Communications Development Incorporated announces publication of The Microfinance Revolution: Lessons from Indonesia

Summer 2002
Communications Development announces publication of The Microfinance Revolution: Lessons from Indonesia, the second in a three-volume anthology analyzing microfinance around the world. The volume, by Marguerite S. Robinson—a social anthropologist and internationally recognized expert on microfinance—was edited and produced by Communications Development.

The revolution occurring in finance for low-income people refers to commercial microfinance—the delivery of financial services to the economically active poor on a large scale through competing, financially self-sufficient institutions. The Microfinance Revolution: Lessons from Indonesia examines in the Indonesian context the principles and practices of commercial microfinance that were explored and analyzed in volume 1 (also edited and produced by Communications Development).

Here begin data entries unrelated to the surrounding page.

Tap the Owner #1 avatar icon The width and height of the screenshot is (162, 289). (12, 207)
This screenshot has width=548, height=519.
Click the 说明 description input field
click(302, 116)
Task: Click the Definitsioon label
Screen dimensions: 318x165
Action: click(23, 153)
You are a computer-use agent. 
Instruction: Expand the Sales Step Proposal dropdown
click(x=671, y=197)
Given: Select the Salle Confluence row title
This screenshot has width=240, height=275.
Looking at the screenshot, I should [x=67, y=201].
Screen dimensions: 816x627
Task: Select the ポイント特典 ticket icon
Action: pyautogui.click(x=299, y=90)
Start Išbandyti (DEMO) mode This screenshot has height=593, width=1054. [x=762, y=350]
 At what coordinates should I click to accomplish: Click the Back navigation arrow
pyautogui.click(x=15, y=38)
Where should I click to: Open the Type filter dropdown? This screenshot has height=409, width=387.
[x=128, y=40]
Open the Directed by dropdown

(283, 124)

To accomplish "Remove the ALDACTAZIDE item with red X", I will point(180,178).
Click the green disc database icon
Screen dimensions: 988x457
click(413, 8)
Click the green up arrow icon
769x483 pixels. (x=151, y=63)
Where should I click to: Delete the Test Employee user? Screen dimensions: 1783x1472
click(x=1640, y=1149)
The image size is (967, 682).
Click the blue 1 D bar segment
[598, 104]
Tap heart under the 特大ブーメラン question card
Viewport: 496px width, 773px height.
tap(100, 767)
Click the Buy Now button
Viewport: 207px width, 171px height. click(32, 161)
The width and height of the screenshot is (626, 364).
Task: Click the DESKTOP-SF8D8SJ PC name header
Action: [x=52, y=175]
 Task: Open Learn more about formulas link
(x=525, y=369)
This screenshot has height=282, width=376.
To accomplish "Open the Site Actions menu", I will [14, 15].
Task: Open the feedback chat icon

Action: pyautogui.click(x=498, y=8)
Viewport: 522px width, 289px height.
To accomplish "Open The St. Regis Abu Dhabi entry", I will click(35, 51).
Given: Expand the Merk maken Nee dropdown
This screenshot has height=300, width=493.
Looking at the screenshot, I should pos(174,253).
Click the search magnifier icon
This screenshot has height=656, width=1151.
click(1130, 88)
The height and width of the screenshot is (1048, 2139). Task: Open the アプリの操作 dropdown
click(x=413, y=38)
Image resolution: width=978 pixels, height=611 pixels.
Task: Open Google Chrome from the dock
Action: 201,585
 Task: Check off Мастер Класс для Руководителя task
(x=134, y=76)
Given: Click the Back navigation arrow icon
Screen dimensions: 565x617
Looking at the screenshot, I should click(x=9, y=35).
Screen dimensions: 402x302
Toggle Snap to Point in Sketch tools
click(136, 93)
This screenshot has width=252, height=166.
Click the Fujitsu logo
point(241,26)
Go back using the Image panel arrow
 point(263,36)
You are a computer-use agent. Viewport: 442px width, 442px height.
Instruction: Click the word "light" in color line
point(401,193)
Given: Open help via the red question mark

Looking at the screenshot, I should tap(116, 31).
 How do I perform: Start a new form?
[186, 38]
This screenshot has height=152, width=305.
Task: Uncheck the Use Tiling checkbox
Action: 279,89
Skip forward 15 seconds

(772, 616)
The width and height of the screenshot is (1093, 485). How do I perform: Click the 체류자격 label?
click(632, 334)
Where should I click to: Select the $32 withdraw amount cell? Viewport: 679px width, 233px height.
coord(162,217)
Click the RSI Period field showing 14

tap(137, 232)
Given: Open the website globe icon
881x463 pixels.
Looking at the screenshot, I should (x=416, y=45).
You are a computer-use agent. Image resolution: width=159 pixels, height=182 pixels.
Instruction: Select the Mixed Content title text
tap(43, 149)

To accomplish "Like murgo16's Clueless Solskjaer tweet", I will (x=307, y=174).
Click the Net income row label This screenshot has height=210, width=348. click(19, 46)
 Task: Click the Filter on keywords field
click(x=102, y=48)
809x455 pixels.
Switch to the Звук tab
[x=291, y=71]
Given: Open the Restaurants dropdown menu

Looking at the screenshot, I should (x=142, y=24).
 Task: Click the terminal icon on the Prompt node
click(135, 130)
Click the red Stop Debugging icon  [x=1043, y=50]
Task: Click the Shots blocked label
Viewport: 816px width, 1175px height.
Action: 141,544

The first country to develop profitable microfinance on a large scale, Indonesia is home to the world's oldest and largest commercial microfinance institutions.

The book examines many financial institutions, with a special emphasis on Bank Rakyat Indonesia's microbanking system, which in the mid-1980s was transformed from a failed, subsidized credit program to a nationwide commercial financial institution that profitably provides microfinance services—savings and credit—to more than 20 million people. Commercial microbanking remained stable and profitable in Indonesia even as the country's financial system collapsed during the recent crisis. This volume shows why, and offers crucial lessons for developing countries everywhere.